Start of Block

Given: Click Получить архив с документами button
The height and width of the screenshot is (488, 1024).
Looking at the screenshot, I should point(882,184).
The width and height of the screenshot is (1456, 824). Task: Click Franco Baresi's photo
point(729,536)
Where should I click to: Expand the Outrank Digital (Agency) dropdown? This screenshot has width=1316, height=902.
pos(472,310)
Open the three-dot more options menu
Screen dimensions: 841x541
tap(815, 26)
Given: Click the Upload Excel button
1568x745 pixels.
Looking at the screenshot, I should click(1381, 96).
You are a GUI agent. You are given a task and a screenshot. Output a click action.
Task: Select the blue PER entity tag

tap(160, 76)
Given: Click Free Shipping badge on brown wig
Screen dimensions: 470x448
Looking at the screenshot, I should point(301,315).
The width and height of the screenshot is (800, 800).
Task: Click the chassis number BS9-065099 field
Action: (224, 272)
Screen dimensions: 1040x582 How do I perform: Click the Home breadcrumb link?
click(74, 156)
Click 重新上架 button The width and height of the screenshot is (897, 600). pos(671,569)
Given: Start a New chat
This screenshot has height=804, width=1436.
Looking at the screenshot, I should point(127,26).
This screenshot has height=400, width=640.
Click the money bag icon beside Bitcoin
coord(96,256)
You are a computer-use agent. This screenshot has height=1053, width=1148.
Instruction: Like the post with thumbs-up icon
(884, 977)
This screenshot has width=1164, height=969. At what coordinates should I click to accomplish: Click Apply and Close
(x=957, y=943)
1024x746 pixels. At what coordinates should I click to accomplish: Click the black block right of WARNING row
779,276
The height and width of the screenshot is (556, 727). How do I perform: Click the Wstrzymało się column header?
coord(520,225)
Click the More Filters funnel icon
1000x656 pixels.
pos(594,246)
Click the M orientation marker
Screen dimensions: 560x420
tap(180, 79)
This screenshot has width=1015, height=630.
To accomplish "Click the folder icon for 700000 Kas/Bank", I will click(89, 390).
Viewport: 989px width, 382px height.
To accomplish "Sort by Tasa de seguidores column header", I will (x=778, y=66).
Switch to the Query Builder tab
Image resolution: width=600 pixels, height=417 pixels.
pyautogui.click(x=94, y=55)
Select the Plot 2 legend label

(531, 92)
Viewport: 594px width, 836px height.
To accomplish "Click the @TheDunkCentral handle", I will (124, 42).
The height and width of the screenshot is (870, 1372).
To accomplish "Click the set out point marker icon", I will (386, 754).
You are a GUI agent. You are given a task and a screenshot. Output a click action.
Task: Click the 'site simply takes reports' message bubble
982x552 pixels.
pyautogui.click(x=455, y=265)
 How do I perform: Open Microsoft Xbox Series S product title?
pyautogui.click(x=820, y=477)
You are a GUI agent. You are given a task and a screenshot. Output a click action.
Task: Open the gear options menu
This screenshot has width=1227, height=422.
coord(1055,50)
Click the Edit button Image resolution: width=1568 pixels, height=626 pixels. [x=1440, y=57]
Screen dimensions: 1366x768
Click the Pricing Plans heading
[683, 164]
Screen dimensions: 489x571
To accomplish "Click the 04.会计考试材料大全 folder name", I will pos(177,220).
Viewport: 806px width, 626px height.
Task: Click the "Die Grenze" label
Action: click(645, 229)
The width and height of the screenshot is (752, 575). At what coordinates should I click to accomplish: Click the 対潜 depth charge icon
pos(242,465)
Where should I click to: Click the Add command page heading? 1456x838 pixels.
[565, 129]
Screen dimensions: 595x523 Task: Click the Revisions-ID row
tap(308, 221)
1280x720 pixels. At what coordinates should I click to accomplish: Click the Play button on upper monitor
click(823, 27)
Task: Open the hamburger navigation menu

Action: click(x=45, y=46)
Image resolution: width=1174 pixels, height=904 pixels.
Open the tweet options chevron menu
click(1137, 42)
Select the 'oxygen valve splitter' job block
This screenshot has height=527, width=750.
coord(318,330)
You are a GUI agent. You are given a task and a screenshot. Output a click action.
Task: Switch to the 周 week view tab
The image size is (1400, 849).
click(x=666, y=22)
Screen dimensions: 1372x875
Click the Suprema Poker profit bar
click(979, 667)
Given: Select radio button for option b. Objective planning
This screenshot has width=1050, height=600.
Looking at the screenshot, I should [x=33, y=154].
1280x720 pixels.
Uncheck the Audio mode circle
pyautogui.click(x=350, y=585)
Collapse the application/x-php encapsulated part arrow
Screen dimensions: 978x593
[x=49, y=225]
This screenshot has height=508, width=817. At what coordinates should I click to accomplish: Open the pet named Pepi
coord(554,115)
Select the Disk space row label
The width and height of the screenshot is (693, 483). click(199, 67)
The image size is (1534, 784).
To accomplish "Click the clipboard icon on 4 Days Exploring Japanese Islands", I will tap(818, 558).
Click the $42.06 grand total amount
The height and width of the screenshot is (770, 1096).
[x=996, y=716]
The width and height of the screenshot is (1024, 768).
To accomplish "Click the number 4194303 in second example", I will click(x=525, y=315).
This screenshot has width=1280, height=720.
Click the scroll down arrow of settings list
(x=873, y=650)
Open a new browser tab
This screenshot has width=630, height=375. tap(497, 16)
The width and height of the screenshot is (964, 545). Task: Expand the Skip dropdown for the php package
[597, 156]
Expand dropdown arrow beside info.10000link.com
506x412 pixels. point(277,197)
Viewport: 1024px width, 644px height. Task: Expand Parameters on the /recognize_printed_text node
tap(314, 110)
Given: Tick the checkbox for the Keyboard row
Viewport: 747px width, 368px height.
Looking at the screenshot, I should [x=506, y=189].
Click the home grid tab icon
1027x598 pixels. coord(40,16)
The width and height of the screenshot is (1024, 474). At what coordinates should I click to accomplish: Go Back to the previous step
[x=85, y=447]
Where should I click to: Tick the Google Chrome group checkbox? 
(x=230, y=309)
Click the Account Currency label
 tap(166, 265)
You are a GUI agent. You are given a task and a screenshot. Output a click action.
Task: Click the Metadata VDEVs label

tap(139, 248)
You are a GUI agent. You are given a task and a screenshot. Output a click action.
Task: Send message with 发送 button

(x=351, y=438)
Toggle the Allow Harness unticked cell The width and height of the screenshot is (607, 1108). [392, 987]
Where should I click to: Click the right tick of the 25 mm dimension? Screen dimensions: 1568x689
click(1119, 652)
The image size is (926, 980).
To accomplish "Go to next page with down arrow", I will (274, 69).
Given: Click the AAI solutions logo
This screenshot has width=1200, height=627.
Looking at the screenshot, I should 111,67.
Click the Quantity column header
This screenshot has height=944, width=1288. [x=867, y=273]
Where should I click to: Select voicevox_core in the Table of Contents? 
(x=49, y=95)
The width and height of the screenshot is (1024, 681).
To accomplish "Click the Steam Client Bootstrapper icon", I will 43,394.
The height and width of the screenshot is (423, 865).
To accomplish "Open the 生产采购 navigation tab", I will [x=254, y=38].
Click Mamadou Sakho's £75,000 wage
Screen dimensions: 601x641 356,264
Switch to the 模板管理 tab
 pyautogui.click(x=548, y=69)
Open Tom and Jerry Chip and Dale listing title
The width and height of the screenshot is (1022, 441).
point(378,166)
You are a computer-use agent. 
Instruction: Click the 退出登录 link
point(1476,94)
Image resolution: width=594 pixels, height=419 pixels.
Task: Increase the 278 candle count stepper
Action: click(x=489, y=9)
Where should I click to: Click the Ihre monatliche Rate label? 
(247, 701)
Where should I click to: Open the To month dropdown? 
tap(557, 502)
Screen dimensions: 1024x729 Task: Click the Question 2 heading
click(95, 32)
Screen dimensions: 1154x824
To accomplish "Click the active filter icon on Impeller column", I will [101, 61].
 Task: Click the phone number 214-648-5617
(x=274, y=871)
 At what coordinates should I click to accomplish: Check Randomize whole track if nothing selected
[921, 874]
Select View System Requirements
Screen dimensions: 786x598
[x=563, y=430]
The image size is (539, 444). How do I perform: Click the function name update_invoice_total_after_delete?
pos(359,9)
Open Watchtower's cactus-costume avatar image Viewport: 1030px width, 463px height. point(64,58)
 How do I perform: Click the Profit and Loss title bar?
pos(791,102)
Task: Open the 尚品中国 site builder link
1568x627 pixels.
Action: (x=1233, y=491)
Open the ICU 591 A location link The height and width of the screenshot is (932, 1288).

End of Block

* Problem to work on *
Beginning with the line that has "How do I perform: Click the Profit", set down every line of the entries above through the final one, unchanged.

* Written solution *
 How do I perform: Click the Profit and Loss title bar?
pos(791,102)
Task: Open the 尚品中国 site builder link
1568x627 pixels.
Action: (x=1233, y=491)
Open the ICU 591 A location link The height and width of the screenshot is (932, 1288).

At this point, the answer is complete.